1. The first step is to compare n with g, to work out which region the answer is likely to lie in. For this example we shall use two numbers, grid size 24 and tomato number 25. Compare n with g: If n>g, x lies in the purple region If n=g, x lies in the green region If g>n, x lies in green or yellow and further calculation is needed: If g is odd: if g>= n-((g-1)/2) x is yellow, and if g<n-((g-1)/2) then x is green If g is even: if g>= n-(g/2) x is yellow, and if g<n-(g/2) x is green We then move to region specific instructions: Yellow x =2n-1 Green x =g Purple.
(Calculating purple numbers is substantially more complex) (Also note the existence of bln, a new variable we introduce here whose meaning will be explained later) Do n mod 3: N mod 3 = 0 then Bln = 2(n/3) N mod 3 = 1 then Bln = (2((n+2)/3))-1 N mod 3 = 2 then Bln = 2((n+1)/3) Do g – bln Again, look at n mod 3: If 0, multiply last number by 3 and add 1 If 1, multiply last number by 3 and add 2 If 2, multiply last number by 3 and add 3 Therefore, by this process we can calculate any number from the grid size and the hour.

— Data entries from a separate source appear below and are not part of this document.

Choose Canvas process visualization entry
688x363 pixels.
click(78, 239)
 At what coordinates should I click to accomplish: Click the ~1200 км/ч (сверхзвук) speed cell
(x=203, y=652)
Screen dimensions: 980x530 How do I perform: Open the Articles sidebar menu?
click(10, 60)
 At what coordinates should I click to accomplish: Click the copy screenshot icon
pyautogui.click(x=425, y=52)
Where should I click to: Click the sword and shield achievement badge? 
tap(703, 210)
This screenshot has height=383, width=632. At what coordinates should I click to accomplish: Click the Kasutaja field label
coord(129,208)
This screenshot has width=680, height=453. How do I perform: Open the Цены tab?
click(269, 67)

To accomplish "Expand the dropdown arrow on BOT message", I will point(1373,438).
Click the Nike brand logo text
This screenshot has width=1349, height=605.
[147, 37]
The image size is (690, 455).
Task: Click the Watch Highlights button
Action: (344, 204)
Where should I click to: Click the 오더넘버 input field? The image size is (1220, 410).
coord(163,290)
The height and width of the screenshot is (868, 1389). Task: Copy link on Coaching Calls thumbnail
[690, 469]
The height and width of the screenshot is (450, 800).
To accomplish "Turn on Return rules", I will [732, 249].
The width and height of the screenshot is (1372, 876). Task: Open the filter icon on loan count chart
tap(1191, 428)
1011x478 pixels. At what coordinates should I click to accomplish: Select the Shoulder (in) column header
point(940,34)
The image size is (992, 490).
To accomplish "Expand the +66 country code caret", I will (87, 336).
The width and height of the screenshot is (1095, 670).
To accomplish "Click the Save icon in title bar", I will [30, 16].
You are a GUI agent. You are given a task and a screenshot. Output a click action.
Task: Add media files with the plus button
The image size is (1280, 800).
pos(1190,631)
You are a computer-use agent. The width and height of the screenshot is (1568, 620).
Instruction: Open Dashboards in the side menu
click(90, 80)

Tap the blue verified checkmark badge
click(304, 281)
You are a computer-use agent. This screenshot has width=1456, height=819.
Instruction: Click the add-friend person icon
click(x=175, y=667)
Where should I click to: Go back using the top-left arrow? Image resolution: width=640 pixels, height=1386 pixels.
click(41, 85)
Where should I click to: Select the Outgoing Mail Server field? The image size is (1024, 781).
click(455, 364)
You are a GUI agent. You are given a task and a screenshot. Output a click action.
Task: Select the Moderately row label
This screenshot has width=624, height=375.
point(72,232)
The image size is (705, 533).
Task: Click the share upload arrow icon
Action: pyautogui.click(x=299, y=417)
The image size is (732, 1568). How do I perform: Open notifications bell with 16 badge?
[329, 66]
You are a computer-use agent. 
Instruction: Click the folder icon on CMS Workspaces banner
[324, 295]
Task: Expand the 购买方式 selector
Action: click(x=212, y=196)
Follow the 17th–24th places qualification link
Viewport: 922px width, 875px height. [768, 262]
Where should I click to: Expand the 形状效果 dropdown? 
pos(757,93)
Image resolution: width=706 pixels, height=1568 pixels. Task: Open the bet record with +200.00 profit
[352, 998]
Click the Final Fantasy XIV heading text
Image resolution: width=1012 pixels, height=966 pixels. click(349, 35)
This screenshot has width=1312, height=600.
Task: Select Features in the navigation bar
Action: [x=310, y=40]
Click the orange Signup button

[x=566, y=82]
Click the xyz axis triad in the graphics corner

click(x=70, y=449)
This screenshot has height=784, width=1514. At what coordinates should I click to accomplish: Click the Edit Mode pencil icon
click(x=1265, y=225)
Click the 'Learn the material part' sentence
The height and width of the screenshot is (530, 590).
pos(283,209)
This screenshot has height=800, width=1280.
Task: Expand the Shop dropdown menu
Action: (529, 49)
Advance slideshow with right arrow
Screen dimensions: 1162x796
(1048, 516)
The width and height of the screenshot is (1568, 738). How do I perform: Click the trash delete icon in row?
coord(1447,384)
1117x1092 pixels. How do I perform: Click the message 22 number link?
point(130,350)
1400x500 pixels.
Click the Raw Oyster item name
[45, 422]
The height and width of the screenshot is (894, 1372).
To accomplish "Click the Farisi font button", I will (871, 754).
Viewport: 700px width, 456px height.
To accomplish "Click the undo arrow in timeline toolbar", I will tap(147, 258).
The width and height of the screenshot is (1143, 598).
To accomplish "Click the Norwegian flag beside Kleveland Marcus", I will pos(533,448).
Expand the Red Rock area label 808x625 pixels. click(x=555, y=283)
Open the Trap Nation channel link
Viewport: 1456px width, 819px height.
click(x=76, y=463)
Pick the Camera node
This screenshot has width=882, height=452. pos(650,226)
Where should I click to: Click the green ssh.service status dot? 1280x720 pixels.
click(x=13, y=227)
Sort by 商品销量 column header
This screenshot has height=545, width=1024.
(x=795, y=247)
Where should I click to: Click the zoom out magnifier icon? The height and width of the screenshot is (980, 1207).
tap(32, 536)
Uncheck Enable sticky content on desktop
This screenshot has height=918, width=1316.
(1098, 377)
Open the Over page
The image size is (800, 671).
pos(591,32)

For our example, g = 24 and n = 25, we would do the following: 1.n > g, therefore x is purple 2. 25 mod 3 is 1, therefore bln = 2(27/3))-1 = 17 3. 24 – 17 is 7 4. 25 mod 3 is 1, therefore we: 5. Multiply 7 by 3 = 21 6. And add 2, giving 23 I have checked this with both an extended table of results (created using the patterns found earlier), and with a small excel macro designed to count the numbers of tomatoes turned each hour. Both yield the same result. The left is the segment from my expanded table showing the result.
The ’23’ in the middle of the table represents grid size 24 and hour 25 – what my formula predicted. The left here is the automatic count from my macro. The data reads (for a 24×24 table) hour,count (or n,x). This also agrees with my prediction. We shall here briefly explain how the purple formula works (formulas for both green and yellow are self-explanatory). I observed that the base line (the line marking the bottom of the purple section- representative of the number of tomatoes to turn bad in the final hour) of the purple section follows a three stage recurring pattern.
Because we are working from the base line to reach our result, as the numbers go up by 3 each time, calculating the start point and value of the base line for each hour was essential. To work easily with a three -stage recurrence, we needed to work in base 3, the easiest implementation of which involves modulo arithmetic. By doing n mod 3, we work out which stage of the cycle represents the first grid size for tomatoes to turn in a particular hour. Once the cycle is split, we can show different formulae for each stage, derived from observance of the patterns.